Hatte sich ein Schüler mit Covid infiziert, musste bisher die ganze Klasse in Quarantäne. Das hat sich mit der neuen Corona-Verordnung des Landes für Schulen und Kitas geändert. Nur das betroffene Kind muss künftig in Quarantäne, nach einem negativen Testergebnis der anderen Schüler geht der Präsenzunterricht für sie weiter (siehe Infokasten). Die BZ sprach mit Claus Stöckle, Rektor der Realschule im Aurain und geschäftsführender Schulleiter der Bietigheim-Bissinger Schulen über die Vorbereitungen zum Schulbeginn.

Herr Stöckle, wie planen Sie und ihre Schulleiterkollegen den Unterricht im neuen Schuljahr?

Claus Stöckle: Wir planen in Präsenz, könnten aber rasch auf Wechsel- beziehungsweise Hybridunterricht oder auch Fernunterricht  umstellen.

Machen Sie sich auf einen neuerlichen Lockdown der Schulen gefasst?

Nein, der wird aus meiner Sicht nicht kommen, es gibt genügend Alternativen dazu. Auch die neue Corona-Verordnung geht nicht davon aus.

Angesichts einer vierten Welle, die vor allem Kinder und Jugendliche betrifft, die noch nicht geimpft sind: Beunruhigen Sie die derzeitigen gestiegenen Fallzahlen?

Das war doch klar, dass wenn gelockert wird, die Fallzahlen nach oben gehen.

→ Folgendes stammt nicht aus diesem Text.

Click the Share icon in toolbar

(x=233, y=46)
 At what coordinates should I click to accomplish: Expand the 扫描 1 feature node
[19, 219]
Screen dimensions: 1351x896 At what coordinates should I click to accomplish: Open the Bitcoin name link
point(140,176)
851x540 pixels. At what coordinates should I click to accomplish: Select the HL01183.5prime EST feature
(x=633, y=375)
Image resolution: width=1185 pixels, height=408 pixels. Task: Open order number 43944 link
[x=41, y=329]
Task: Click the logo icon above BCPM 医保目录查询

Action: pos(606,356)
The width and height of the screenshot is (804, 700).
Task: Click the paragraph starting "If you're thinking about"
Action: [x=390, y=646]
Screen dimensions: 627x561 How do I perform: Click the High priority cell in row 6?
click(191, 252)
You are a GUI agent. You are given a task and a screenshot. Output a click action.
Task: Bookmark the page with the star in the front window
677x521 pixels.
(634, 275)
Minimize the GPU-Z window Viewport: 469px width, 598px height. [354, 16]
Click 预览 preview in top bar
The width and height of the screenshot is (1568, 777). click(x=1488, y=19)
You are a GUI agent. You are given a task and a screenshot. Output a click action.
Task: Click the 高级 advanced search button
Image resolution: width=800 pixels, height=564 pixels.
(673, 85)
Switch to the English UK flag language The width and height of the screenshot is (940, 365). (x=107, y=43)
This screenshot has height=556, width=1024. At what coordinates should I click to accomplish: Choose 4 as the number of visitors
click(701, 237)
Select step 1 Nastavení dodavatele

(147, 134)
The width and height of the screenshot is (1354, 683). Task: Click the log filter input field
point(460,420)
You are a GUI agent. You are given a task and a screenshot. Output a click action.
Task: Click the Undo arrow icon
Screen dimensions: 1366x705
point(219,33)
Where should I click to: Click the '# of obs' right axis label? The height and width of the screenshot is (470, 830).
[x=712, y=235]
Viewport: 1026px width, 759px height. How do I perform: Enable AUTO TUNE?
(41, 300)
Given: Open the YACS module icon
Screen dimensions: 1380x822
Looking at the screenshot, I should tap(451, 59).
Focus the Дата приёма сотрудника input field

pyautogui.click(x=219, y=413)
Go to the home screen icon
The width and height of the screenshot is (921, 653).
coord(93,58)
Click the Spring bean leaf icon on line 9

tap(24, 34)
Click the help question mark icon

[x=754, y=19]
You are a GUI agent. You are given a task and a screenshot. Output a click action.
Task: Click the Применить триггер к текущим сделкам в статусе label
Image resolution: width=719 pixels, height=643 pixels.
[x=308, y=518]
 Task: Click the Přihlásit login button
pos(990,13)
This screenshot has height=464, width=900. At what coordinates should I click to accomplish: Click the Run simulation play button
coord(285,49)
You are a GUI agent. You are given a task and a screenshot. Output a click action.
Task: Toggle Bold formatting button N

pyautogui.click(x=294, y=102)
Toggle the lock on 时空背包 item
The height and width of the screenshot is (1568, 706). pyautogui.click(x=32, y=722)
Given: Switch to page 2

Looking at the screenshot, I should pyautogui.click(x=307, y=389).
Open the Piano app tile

Entscheidend ist letztlich, dass bei Kinder und Jugendlichen bis auf wenige Ausnahmen keine schweren Verläufe festzustellen sind. Die Lehrer und Lehrerinnen sind komplett geimpft und somit auch vor schweren Verläufen normalerweise geschützt.

Wie versuchen Sie, im kommenden Schuljahr die Schäden, die die Pandemie und der Lockdown bei den Schülern bewirken, aufzufangen?

Wir sind schon dabei und arbeiten derzeit mit eine ganzen Reihe von Schülern in der Lernbrücke. Hier sollen in den beiden letzten Ferienwochen größere Defizite aufgearbeitet werden. Ebenso werden wir versuchen, im kommenden Schuljahr das Programm Rückenwind des Landes umzusetzen. Vorausgesetzt wir finden dazu Personal, das müssen wir selbst bewerkstelligen und da sieht es nicht so gut aus. Hier haben wir schon schlechte Erfahrungen gesammelt. Im Juli lief das Programm „Bridge the gap“. Wir hatten Studierende, die diese Aufgabe übernommen hätten, allerdings fehlten uns die finanziellen Mittel.

Wie sieht es an den Schulen mit der Hoffnung auf den Einbau von Luftfiltern aus?

Hier sind wir mit der Stadtverwaltung in engem Kontakt und hatten im August einen Ortstermin, bei dem Bürgermeister Michael Wolf alle Schulen besuchte und eine Bestandsaufnahme hinsichtlich der Lüftungssituation vornahm.